Texte intégral
Vous le savez, je suis farouchement pro-européenne et je suis une avocate engagée en faveur d'une Europe de la défense solide, mais la souveraineté française ne peut et ne doit pas se dissoudre dans l'Europe, elle doit au contraire en sortir plus forte.
Dans cet arrêt de la CJUE, qui portait sur un cas slovène, les juges découpent l'activité militaire en pièces détachées : il y aurait les militaires en opération et puis les autres. Mais découper ainsi l'action militaire en morceaux n'est conforme ni à l'histoire de nos armées ni à l'ambition que nous avons pour elles.
Cette décision méconnaît, vous le savez mieux que quiconque, la réalité du quotidien de nos militaires, la réalité de leur mission, celle d'être l'ultima ratio de notre pays, le dernier rempart de la nation.
La France est la première armée d'Europe. C'est une puissance nucléaire. C'est désormais le seul pays européen membre du Conseil de sécurité des Nations unies. Cela nous oblige et nous confère aussi une responsabilité éminente dans le concert international. Il nous faut donc pouvoir conserver toute notre agilité.

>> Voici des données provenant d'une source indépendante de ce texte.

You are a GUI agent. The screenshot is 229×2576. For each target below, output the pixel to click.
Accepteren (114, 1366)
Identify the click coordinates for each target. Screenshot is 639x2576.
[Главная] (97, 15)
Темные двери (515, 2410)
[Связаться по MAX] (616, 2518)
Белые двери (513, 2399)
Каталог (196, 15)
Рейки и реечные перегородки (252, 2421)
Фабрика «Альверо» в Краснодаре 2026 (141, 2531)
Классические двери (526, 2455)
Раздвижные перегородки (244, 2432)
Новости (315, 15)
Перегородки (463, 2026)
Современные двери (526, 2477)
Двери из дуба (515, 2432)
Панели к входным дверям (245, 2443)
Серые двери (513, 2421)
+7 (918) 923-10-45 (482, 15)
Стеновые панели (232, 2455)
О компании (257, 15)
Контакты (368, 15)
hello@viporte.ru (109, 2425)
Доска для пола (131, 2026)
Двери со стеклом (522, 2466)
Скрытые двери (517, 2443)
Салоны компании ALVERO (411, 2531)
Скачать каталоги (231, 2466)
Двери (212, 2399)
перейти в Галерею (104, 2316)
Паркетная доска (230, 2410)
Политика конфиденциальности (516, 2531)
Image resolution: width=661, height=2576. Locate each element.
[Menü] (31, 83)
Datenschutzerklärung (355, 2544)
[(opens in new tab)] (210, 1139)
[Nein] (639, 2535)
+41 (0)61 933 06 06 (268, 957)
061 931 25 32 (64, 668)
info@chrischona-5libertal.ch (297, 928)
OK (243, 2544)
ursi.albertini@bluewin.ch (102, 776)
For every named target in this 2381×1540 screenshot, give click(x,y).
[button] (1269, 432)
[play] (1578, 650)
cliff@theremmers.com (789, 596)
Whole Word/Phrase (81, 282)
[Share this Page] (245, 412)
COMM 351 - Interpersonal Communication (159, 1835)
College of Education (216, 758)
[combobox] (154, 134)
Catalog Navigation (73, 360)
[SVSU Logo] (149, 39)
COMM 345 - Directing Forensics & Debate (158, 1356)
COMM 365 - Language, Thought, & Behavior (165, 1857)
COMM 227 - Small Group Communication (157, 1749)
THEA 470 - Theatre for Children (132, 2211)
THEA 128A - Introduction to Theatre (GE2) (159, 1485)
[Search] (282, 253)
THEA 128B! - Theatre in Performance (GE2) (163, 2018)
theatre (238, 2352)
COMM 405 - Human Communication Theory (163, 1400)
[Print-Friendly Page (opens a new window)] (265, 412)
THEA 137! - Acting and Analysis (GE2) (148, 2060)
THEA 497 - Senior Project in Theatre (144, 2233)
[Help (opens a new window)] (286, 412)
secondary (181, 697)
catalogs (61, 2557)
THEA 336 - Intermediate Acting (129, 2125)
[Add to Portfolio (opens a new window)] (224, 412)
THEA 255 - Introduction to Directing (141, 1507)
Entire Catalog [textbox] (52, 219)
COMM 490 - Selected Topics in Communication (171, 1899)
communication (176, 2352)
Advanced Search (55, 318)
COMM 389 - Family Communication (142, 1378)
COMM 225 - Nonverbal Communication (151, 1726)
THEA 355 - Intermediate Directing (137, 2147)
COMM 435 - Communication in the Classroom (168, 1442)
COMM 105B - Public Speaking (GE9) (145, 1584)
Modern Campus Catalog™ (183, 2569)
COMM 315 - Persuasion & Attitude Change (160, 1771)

C'est pourquoi nous sommes en train d'analyser très précisément les conséquences de cet arrêt pour déterminer la meilleure réponse et, je le redis, s'il apparaît que la seule solution est de faire évoluer la directive, alors nous nous engagerons résolument dans cette voie afin de permettre aux Etats membres qui le souhaitent d'exempter totalement leurs forces armées de son application.
Il n'y aura donc pas en France une armée à deux vitesses. Je ne le souhaite pas, les militaires ne le souhaitent pas et les Français ne le souhaitent pas.
Je vais me répéter et je vous prie de m'en excuser, mais je veux insister sur une dimension à laquelle je sais que vous êtes également attachée. En matière de construction européenne, nous voulons une Europe forte et efficace, mais une Europe qui respecte la compétence des Etats membres prévue par les traités en matière de défense. Je le redis donc avec gravité : la France n'entend pas déléguer sa compétence dans l'organisation des forces armées.
L'action militaire et collective ne représente pas la somme d'emplois du temps individuels. La fierté de nos militaires est d'accomplir la mission qui leur est confiée quelles que soient les circonstances et de faire primer ce principe sur toute autre considération. La responsabilité des chefs militaires est de veiller non seulement à la santé des militaires, mais aussi à leur moral, et d'y veiller de manière pragmatique.
Ne nous méprenons pas, les militaires ont de lourdes obligations, mais celles-ci font l'objet de compensations adaptées dans le cadre de leur statut général. Or cette organisation donne pleinement satisfaction et, je crois, fait l'admiration de tous.
La Cour de justice de l'Union européenne a joué son rôle et nous jouerons le nôtre. Dès lors que les conséquences de cet arrêt auront été analysées, nous prendrons les initiatives qui s'imposent. Nous n'hésiterons pas, je le redis, à faire évoluer le droit si nécessaire.
Vous disiez à l'instant que la voie est étroite. Elle existe cependant. Nous devons avec rigueur, sans nous dérober à nos responsabilités, assurer, en tout temps et en tout lieu, la sécurité des Français. S'il nous faut certes prendre acte des décisions de la Cour de justice de l'Union européenne, il nous faut aussi assumer la nécessité de faire évoluer le droit de l'Union quand cette évolution est nécessaire pour construire une Europe forte.